Passion, quête de l’excellence et famille
Passion, quête de l’excellence et famille sont le mantra qui guide son parcours, et la famille, l’autre raison plus intime de cette boulimie de concours. « Ma fille souffre d’un important handicap auditif, appareillée, elle a subi bien des moqueries et a eu, plus qu’à son heure, des raisons de baisser les bras. J’ai toujours essayé de lui prouver par l’exemple que rien n’était impossible, que de sa différence elle pouvait puiser une force bien à elle pour aller plus haut. C’est ainsi, qu’à 40 ans, je me suis retrouvé sur les bancs de la BSB à Dijon pour décrocher un master en Commerce international vins & spiritueux, pour motiver ma fille en pleine crise de doute sur elle-même et sur ses capacités. J’ai fini major de ma promotion en marketing et dégustation et j’ai même eu le prix de la meilleure thèse. Mais ma plus grande réussite fut de rebooster ma fille qui, quelques années plus tard, décrochait un poste à la communication de l’Élysée ».
En 2020, Vincent Le Roux, directeur général du restaurant Paul Bocuse et de l’Abbaye de Collonges lui propose de prendre le poste de sommelier exécutif de cette maison « amie » de Loiseau. « Il y a des opportunités qui chamboulent, que l’on peut difficilement refuser. Bocuse, c’est la maison des MOF, une chance de donner une vraie visibilité à mon métier de sommelier. Sur place, j’ai retrouvé un ancien de chez Loiseau, Benoît Charvet, champion du monde des desserts glacés 2018 ». Toutefois, si l’expérience se veut riche en rencontres humaines et en expériences, elle est de courte durée, puisque 18 mois plus tard, Bérangère Loiseau l’appelle pour lui proposer un retour au « nid » sédélociens pour incarner un des visages de la dynamique « Ancrage 2023 » qui acte l’arrivée de la nouvelle génération Loiseau, avec Bérangère, comme vice-présidente du groupe, Blanche en cuisine aux côtés de Patrick Bertron, et Bastien au poste d’administrateur du groupe.

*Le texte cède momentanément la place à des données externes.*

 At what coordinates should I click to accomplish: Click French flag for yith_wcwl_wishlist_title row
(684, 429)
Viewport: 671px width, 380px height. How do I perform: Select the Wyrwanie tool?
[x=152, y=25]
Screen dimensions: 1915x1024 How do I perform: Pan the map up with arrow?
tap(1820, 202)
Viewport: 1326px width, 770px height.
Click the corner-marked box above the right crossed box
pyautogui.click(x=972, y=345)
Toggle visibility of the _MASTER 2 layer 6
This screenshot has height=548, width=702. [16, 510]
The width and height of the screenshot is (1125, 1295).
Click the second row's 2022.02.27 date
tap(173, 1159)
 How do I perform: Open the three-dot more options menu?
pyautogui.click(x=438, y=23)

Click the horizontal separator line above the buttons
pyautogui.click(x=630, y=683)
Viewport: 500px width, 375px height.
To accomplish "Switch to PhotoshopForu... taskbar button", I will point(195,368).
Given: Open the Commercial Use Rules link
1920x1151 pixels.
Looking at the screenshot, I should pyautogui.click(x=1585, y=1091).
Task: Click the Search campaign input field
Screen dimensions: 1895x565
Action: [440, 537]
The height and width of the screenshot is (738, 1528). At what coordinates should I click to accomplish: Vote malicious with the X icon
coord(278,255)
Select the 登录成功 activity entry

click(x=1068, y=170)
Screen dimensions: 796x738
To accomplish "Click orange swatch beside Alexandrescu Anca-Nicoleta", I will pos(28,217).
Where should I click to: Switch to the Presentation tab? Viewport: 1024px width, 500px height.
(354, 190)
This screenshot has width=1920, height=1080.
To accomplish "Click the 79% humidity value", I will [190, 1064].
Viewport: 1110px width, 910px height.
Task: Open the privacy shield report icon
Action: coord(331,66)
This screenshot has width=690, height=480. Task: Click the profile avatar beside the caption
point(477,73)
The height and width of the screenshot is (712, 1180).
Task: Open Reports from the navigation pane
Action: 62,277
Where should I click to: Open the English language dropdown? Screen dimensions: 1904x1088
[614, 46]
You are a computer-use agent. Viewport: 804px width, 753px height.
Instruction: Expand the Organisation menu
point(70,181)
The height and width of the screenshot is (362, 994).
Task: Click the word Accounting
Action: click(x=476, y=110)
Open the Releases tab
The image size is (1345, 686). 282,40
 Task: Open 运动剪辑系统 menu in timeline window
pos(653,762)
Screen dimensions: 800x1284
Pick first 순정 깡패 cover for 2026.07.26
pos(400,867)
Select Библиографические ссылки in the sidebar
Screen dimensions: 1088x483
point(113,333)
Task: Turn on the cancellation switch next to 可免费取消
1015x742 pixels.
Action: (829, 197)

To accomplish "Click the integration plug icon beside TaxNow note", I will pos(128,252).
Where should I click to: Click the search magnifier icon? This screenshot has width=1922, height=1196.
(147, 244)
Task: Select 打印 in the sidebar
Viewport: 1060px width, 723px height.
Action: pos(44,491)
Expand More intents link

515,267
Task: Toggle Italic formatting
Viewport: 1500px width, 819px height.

Celui qui se dit « tatoué Loiseau », accepte aussitôt : « J’ai un profond respect pour cette maison. C’est un Versailles, une Notre Dame de Paris, c’est une atmosphère, une histoire irremplaçable, inspirante, une continuité, une transmission avec un esprit toujours novateur. Je reviens avec cette ambition d’aider cette jeunesse, cet avenir en devenir, de leur partager mon expérience, cette somme d’erreur résolue, d’être le garant de l’ADN Loiseau, de ses valeurs de convivialité, de résilience et d’excellence, d’être finalement un passeur, car comme le disait Bernard Loiseau : “ici, nous ne sommes que des locataires” ».